# The problem
Each line of the data below from the one holding "网站地图 (224, 2505)" to the one holding "[水产系列] (60, 603)", inclusive, is to be reproduced exactly; no other line belongs in the answer.

# Input for this task
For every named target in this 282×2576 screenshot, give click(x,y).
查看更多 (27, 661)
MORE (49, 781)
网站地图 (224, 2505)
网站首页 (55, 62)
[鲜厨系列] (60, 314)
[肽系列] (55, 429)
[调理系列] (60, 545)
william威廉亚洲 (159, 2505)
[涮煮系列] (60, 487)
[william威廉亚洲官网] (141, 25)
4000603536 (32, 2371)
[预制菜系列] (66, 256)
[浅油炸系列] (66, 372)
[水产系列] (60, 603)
* * *
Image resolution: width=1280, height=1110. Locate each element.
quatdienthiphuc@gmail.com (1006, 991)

# Written answer
网站地图 (224, 2505)
网站首页 (55, 62)
[鲜厨系列] (60, 314)
[肽系列] (55, 429)
[调理系列] (60, 545)
william威廉亚洲 (159, 2505)
[涮煮系列] (60, 487)
[william威廉亚洲官网] (141, 25)
4000603536 (32, 2371)
[预制菜系列] (66, 256)
[浅油炸系列] (66, 372)
[水产系列] (60, 603)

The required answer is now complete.